His Lordship – Bored Animal

Après leur premier album éponyme très salué de 2024, James Walbourne et Kris Sonne, qui forment depuis quelques années déjà The Pretenders aux côtés de Chrissy Hynde, reviennent avec ‘Bored Animal’, un album qui prouve que le garage rock est bel et bien vivant. Walbourne, connu pour sa carrière de dix-huit ans comme guitariste principal chez The Pretenders, montre ici son autre visage : brut, non poli et entièrement dévoué à la puissance primitive du rock ‘n’ roll. Le duo s’est formé pendant le confinement comme exutoire à la frustration et à l’ennui – des émotions parfaitement reflétées dans cette explosion musicale de 38 minutes.

‘Bored Animal’ est volontairement dépouillé de toutes fioritures.
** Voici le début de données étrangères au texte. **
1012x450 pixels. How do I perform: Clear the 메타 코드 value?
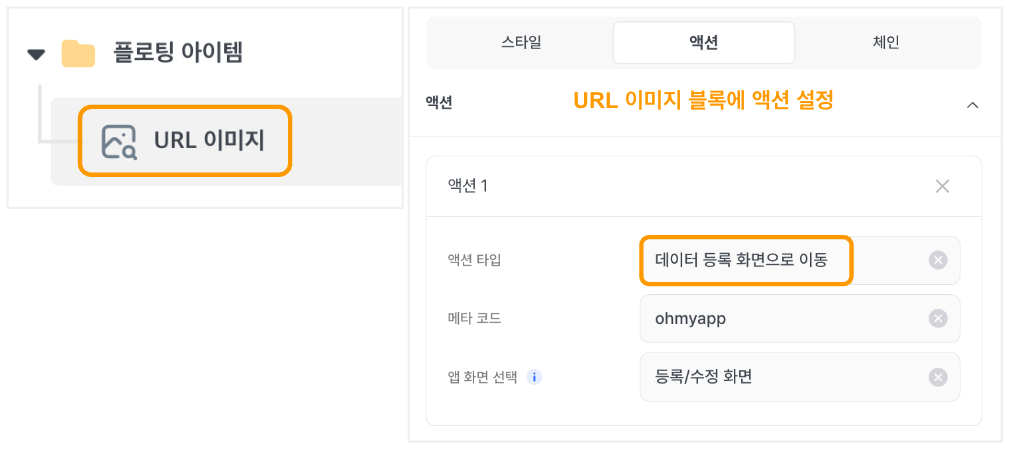938,318
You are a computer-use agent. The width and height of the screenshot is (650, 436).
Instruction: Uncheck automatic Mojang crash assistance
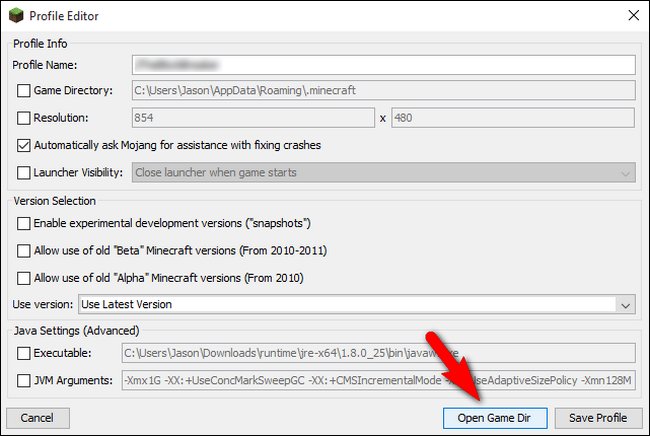(x=24, y=145)
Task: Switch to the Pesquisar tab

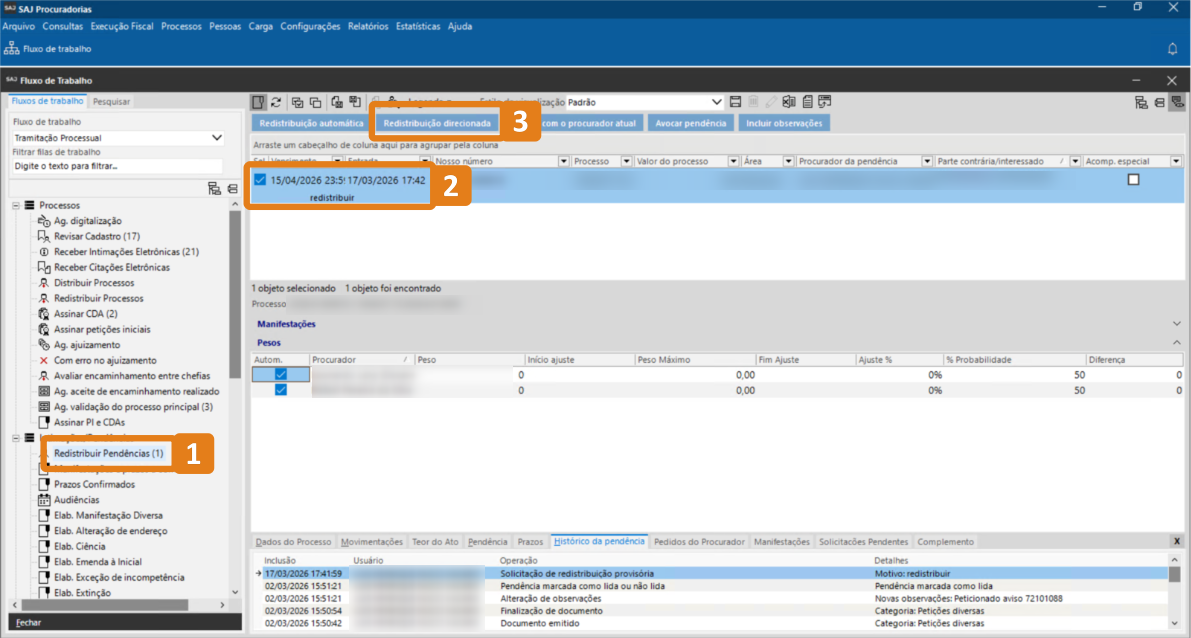Action: pyautogui.click(x=111, y=101)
Pas d’harmonies, pas d’influences rockabilly, pas de morceaux de plus de quatre minutes, seulement du garage rock pur et non dilué. Enregistré en seulement deux semaines dans le studio d’Edwyn Collins dans les Highlands écossais et mixé par David Wrench (Blur, Manic Street Preachers), l’album sonne comme s’il avait été capturé à travers un peigne en acier, un ticket de pari déchiré et une boîte de cacahuètes graisseuse. Cette approche lo-fi n’est cependant pas un manque de savoir-faire, mais un choix délibéré qui renforce l’énergie brute.

Le travail de guitare de Walbourne varie entre des riffs psychobilly tranchants et des attaques punk déformées, tandis que le jeu de batterie de Sonne reste primaire et direct. Le duo laisse volontairement subsister les ‘erreurs’, car c’est là que réside la magie selon eux. Leur son évoque The White Stripes sous speed, Johnny Thunders dans une cave délabrée, ou The Jim Jones Revue dans un seau pas très propre.

Le titre éponyme ‘Bored Animal’ ouvre l’album avec des guitares qui grésillent et un tempo effréné qui donne le ton pour ce qui suit. ‘I Fly Planes Into Hurricanes’ est ensuite un point culminant explosif, un hommage à l’alpiniste canadien Marc-André Leclerc qui a perdu la vie en pratiquant sa passion. Le morceau pulse d’un désir de libération et d’accomplissement de soi. ‘Johnny Got No Beef’ apporte une approche plus mélodieuse sans perdre en intensité, tandis qu”Old Romantic’ nous emmène dans un monde souterrain sombre où le protagoniste ‘fuit un policier, pisse dans une cabine téléphonique et vole une bouteille de lait au laitier’. Les paroles sont intelligemment formulées et ajoutent des couches constamment changeantes à la musique apparemment simple.

Le morceau instrumental de clôture ‘Gin and Fog’ forme un contraste parfait avec le reste de l’album. Avec ses tonalités de guitare décontractées et sa batterie jouée aux balais, il crée l’atmosphère d’un détective de film noir qui réfléchit à sa dernière affaire dans un speakeasy, une pause bienvenue après l’intensité des dix morceaux précédents.

Bien que l’approche minimaliste de His Lordship fonctionne en grande partie, la production volontairement brute peut parfois masquer à quel point les deux musiciens sont vraiment habiles. L’expérience de dix-huit ans de Walbourne chez The Pretenders transparaît surtout dans des moments subtils, mais la surdose d’énergie constante laisse peu de place à la nuance. Certains auditeurs regretteront peut-être plus de variation dans le tempo et la dynamique, bien que ce ne soit manifestement pas l’intention du groupe. De plus, la courte durée de 38 minutes peut donner l’impression que vous commencez tout juste à rentrer dans le rythme quand l’album est déjà terminé, bien que cela s’accorde parfaitement avec la philosophie du rock ‘n’ roll du ‘leave them wanting more’. Pas un album donc pour les personnes souffrant de TDAH.

‘Bored Animal’ réussit à tenir la promesse du rock ‘n’ roll primitif : des chansons entraînantes qui ne s’éternisent pas et laissent l’auditeur avec un sentiment de confusion, d’excitation et de faim de plus. His Lordship embrasse l’idée que tout est éphémère, donc la meilleure façon de vivre – et de faire de la musique – c’est de saisir le jour et de faire confiance à ses instincts. Ce n’est pas un hommage rétro au passé, mais une explosion naturelle et brute qui prouve que le garage rock peut encore être pertinent et excitant. Pour les amateurs de The Stooges, des premiers White Stripes et de tout autre rock ‘bestial’, c’est un album essentiel qui montre pourquoi certaines musiques fonctionnent mieux quand elles restent non polies et instinctives. Et qui veut ressentir cela doit aller voir le groupe en concert. (8/10) (His Lordship Partnership Ltd.)